Analyse médicalisée de l'Objectif national des dépenses d'assurance maladie (ONDAM), impact du vieillissement et des soins aux personnes âgées, marges sur les processus de soins et la pertinence des soins, marges d'efficience dans certains segments d'offre de soins, voilà les quatre grands chapitres du rapport charges et produits 2013-2014 (première partie "constats") présenté ce 4 juillet au conseil de la Caisse nationale d'assurance maladie des travailleurs salariés (CNAMTS), qui formulera ensuite dans une seconde partie des propositions (présentation le 11 juillet).

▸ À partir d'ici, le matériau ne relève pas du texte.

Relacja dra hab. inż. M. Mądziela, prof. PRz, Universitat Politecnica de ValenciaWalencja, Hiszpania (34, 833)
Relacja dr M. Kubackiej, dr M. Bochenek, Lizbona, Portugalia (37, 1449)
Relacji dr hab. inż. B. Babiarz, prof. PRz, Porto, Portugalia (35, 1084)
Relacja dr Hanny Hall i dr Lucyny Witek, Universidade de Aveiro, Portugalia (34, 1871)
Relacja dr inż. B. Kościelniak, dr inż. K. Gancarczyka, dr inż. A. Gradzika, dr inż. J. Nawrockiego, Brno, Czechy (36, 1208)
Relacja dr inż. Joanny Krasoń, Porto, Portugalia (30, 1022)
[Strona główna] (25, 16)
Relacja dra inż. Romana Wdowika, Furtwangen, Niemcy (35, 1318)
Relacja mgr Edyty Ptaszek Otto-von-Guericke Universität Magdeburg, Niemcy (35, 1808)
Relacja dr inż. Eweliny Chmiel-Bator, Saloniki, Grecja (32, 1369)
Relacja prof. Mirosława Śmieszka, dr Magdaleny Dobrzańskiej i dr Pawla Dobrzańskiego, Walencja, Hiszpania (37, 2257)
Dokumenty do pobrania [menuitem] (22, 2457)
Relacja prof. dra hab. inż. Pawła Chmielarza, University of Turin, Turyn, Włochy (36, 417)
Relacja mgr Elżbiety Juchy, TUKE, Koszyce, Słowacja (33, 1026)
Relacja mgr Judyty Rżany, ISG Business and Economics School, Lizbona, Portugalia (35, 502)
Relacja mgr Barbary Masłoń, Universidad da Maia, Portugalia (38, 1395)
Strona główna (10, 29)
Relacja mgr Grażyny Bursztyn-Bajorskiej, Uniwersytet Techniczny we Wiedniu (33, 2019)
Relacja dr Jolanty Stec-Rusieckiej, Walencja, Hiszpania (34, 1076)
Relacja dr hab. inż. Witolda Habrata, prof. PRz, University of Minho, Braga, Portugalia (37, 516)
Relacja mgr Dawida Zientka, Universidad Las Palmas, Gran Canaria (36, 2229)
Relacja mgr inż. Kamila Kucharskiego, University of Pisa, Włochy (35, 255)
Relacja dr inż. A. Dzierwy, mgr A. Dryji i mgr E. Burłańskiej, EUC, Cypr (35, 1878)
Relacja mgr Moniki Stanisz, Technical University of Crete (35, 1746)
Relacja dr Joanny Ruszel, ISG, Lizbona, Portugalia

Dans une première partie, l'assurance maladie confirme sa nouvelle approche de l'analyse des dépenses de santé, non plus par structuration de l'offre de soins (hôpital, ville, dentistes, infirmiers, médicaments...) mais par grand type de pathologie et de besoin de soins (combien de prises en charge du cancer ou des maladies cardiovasculaires et à quel coût, quels problèmes de santé aux enjeux importants en nombre de personnes concernées et en coût, quel recours au système de soins pour des épisodes ponctuels, des soins ambulatoires courants ou des opérations de chirurgie...). Une approche déjà initiée en 2012 (lire nos sujets du 10/07/2012 et du 17/07/2012). Ainsi, ambitionne-t-elle par cet éclairage complémentaire de "mieux articuler le débat sur les moyens et celui sur les finalités du système de soins et les objectifs de santé publique". L'amélioration des systèmes d'information de l'assurance maladie contribue en effet à approfondir l'analyse pour chaque pathologie et processus de soins. Une finesse qui permet de rechercher des voies d'amélioration et d'optimisation des ressources.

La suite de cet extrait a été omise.